Quite a mouthful, no? The thesis itself is a curate’s egg performance: good in parts. In one sense, I’m proud of the fact that even in the end I was having difficulty articulating my central research question. The work was decidedly in an expansive humanist tradition: less the collection and interpretation of data than the “free play of thought” over certain narrative and artistic objects. (Yes, that’s right: I’m quoting Matthew fricking Arnold. I didn’t actually quote him in my thesis, however.) The idea of play, indeed, in terms of academic study interests me greatly. I have already spoken of the importance of play to Paul Feyerabend, perhaps my favorite theorist of epistemology (whom I did quote in my thesis). The student of sociology is directed towards the classic essay “On Intellectual Craftsmanship” by C. Wright Mills, which also emphasizes the importance of a play.

In the course of the unstructured intellectual play which led to the production of my thesis, I did not learn any great new insight into the human condition, but I read widely and reflected deeply on many socio-cultural and existential matters of importance to me. In the course of this, I certainly gained many trick and tools of academic writing – even if some of the things I learned are precisely the things many contemporary academics avoid. I hope I became more of a craftsman. I say craftsman because of Mills again, and his first commandment in “On Intellectual Craftsmanship”:

( 1 ) Be a good craftsman: Avoid any rigid set of procedures. Above all, seek to develop and to use the sociological imagination. Avoid the fetishism of method and technique. Urge the rehabilitation of the unpretentious intellectual craftsman, and try to become such a craftsman yourself. Let every man be his own methodologist; let every man be his own theorist; let theory and method again become part of the practice of a craft. Stand for the primacy of the individual scholar; stand opposed to the ascendancy of research teams of technicians. Be one mind that is on its own confronting the problems of man and society.

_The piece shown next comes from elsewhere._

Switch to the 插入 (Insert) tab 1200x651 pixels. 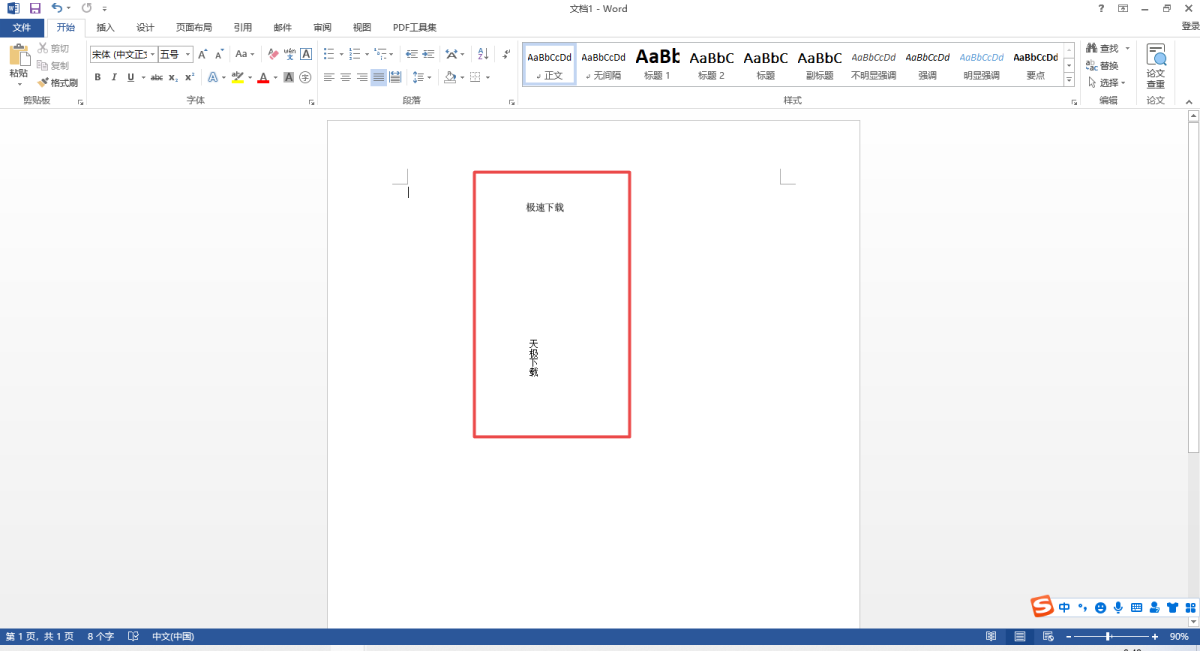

[Note: this edition is the most readily available online at the moment. Other editions of this essay have made the language more gender-neutral. E.g. “Let everyone be his or her own methodologist”.]

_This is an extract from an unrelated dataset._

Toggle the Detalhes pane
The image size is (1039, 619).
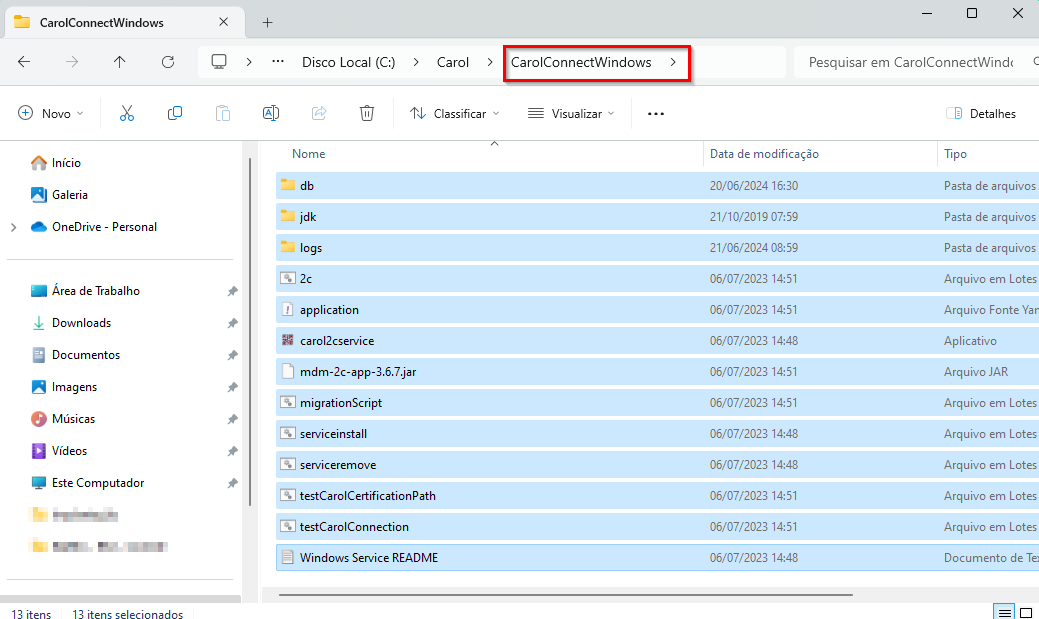pos(981,114)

This I can at least say: I was my own methodologist, my own theorist. The flip-side of this is that it is hard to contribute to any field if you are your own methodologist.  But yet, it is, for me, hard to engage intellectually in a satisfying way if one is not one’s own methodologist. I still believe that it is better to remain methodologically agnostic and opportunistic for as long as possible, only committing to the epistemological straight-jacket of methodology when external pressures demand it. In the current academic climate they will, in the end (and even in the beginning), demand it, and only too much method (epistemologically and indeed in terms of personal engagement) will be enough (professionally). If The Unspeakable Victorian: Thomas Carlyle, Ideology and Adaptation is under-theorized whilst also being too theoretically ambitious, then take it, if you will, as a sign from an epistemological future, wherein the academic as pure vessel of method has given way to the academic who allows his or her mind to play freely over all worldly phenomena, without discipline. And recall, again, the Carlylean tagline that hangs over this blog: Many shall run to and fro, and knowledge shall be increased.